We create a variable for the number of sides our “die halves” will have, a variable for the height of the tip of the die’s half, and a variable for how steep the die’s sides will slant. Then, we start counting down from the number of sides (five in this case) and make a plane for each side, rotating it first by the slant (dierotate) and then rotating it around the ‘y’ axis. What we’re going to end up with is a five-sided pyramid with its tip at ‘dieheight’ and its base infinitely low. At the end, we rotate the whole thing by 10 degrees around the ‘y’ axis, so that we can see the edges better.

This is our “top half”. The next thing we need to do is invert it vertically for our bottom half. The easiest way to do this is to put the whole top half into a variable, and then we can use the variable twice, for the top and bottom halves. Replace the intersection object with:

That’s close, and it would probably work, but in real life, for whatever reason, 10-sided dice don’t look like that. Add a “rotate <0, siderotate/2, 0>” to the bottom diehalf:

If you need to, fool around with the “rotate <0,10,0>” so that you can see all sides and convince yourself that this is a 10-sided die.

Bounding your CSG

Persistence of Vision tries to guess about what objects it doesn’t have to worry about. This way, it doesn’t need to do complex calculations on every pixel for objects that don’t matter for that pixel. In its guesses, it errs on the side of inclusiveness: it should never guess that an object does not matter when the object does matter, but it is okay to guess that the object does matter when it does not.
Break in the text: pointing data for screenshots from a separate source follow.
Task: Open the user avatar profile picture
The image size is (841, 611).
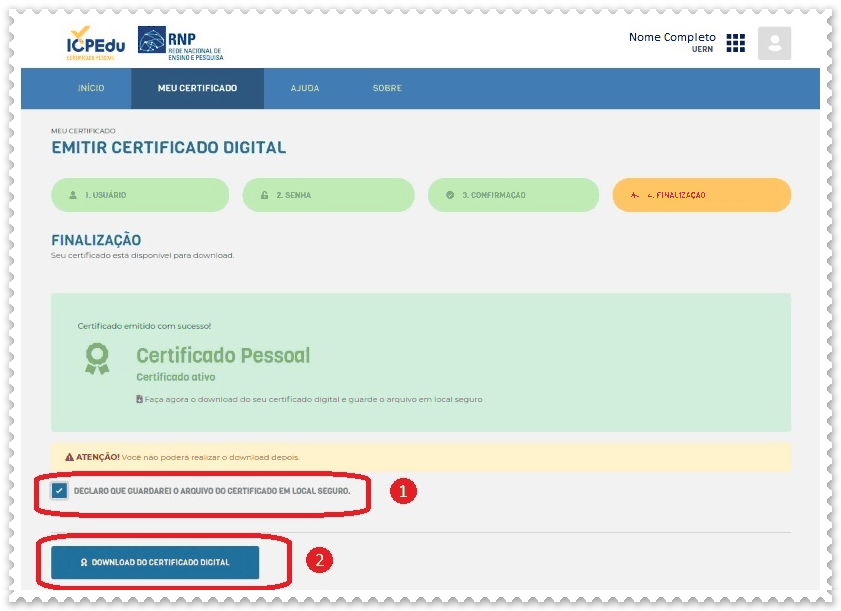Action: 774,43
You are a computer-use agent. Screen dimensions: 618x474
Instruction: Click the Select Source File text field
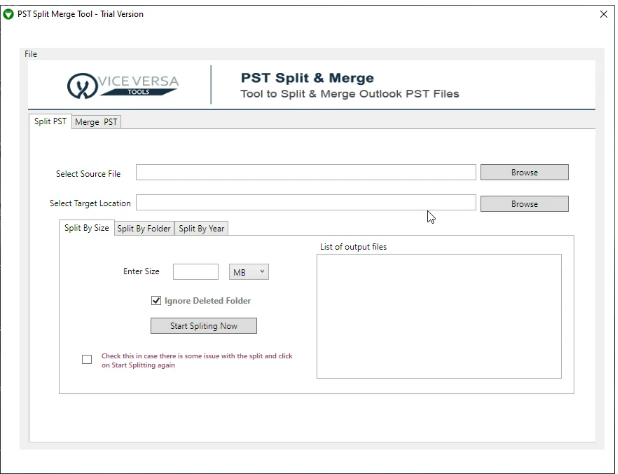[x=306, y=173]
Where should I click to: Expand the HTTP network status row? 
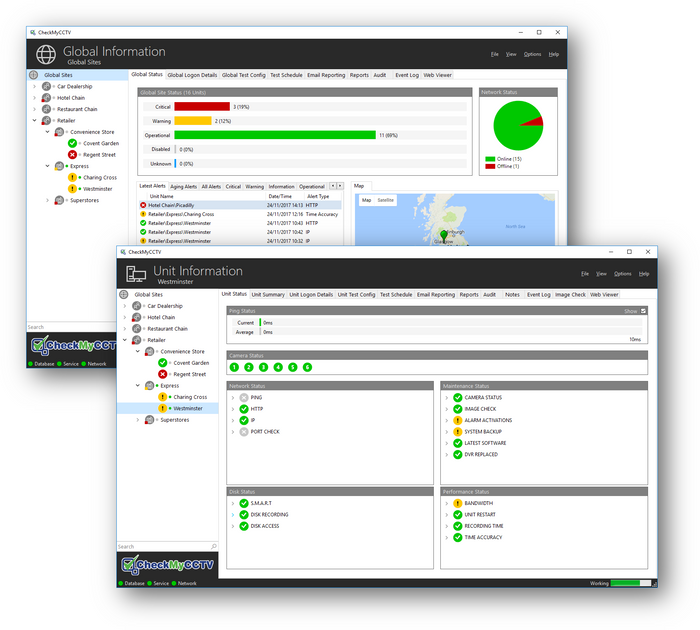coord(233,409)
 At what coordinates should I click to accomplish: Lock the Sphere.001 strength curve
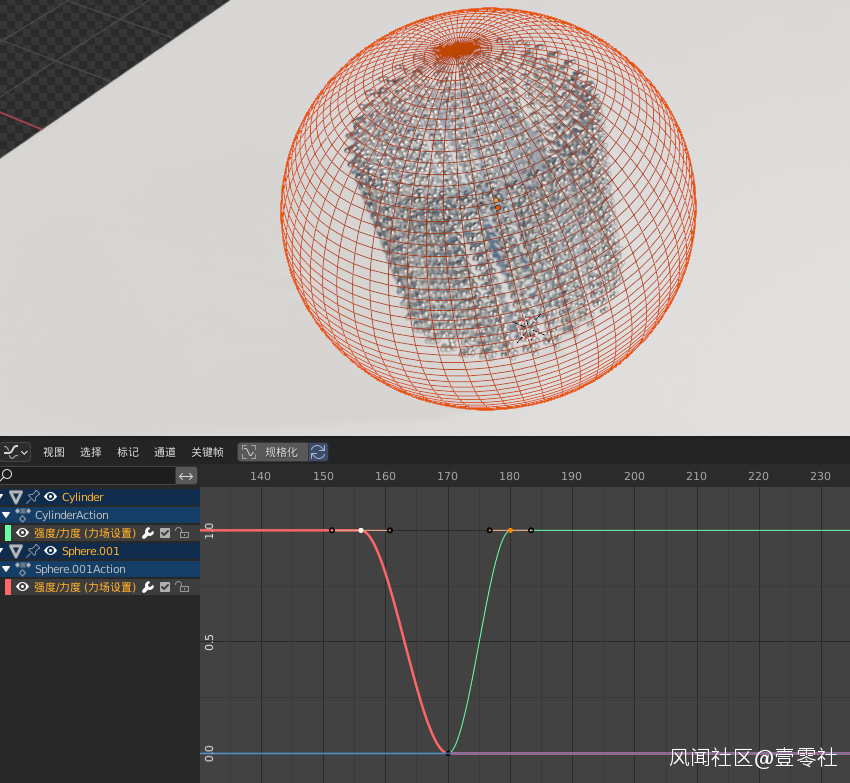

Usually it guesses very well, but when you start using CSG, its guesses are often far too large. In fact, its guesses usually encompass the full shape of every part of the CSG object. For intersections (as well, often, as differences) this will include large areas that don’t really contain any part of the object.

You can drastically speed up your image’s rendering by telling POV where your object exists. You do this by setting the boundaries, or “bounds” of your object to be equal to another, simpler object. In this case, our die extends no further than dieheight above 0 on the ‘y’ axis, and no further than dieheight below 0 on the ‘y’ axis. We can tell POV that our die exists fully within a sphere of radius ‘dieheight’. The “bounded_by” keyword tells POV what shape to use as a bounding area.

This doesn’t change the image at all if you’ve done it right. But it makes the image above render almost twice as fast.

That’s all you need if you just want the shape, or just want to fool around with intersections. But if you’re a gamer, you probably want to put some numbers on that die.

Putting numbers on the die

I’ll use the same scripting that we used for the Spent Bullet Casing to put numbers on each face of the die.

There are two sets of numbers: the top, and the bottom, and they appear in a specific order. So we’ll make an array to hold each set, and then use “difference” to gouge those numbers out of our die. Note that in the calculations below I didn’t use any formula to determine how high to bring the numbers, I just used trial and error. When working with the ‘difference’, as with ‘intersection’, it is often useful to replace ‘difference’ with ‘union’ so that you can see where everything is. Once the placement is correct, change ‘union’ back to ‘difference’.

Replace the intersection above with the following. We’re going to make a ‘die10’ object, and then use that object in the “object { }” statement to place two d10’s in our scene.

We take each number and translate it slightly to the left to center it. If you are using POV 3.5 or MegaPOV, you can replace ‘translate <-.25,0,0>’ with the ‘align_center’ keyword to automatically center each number. We scale it down so that it is the right size for our die, and then invert it horizontally, because otherwise the numbers will be backwards. We then move it out along the ‘z’ axis and rotate it up (or down) around the ‘x’ axis; then move it back down and slightly in. Finally, we rotate it around to the correct face.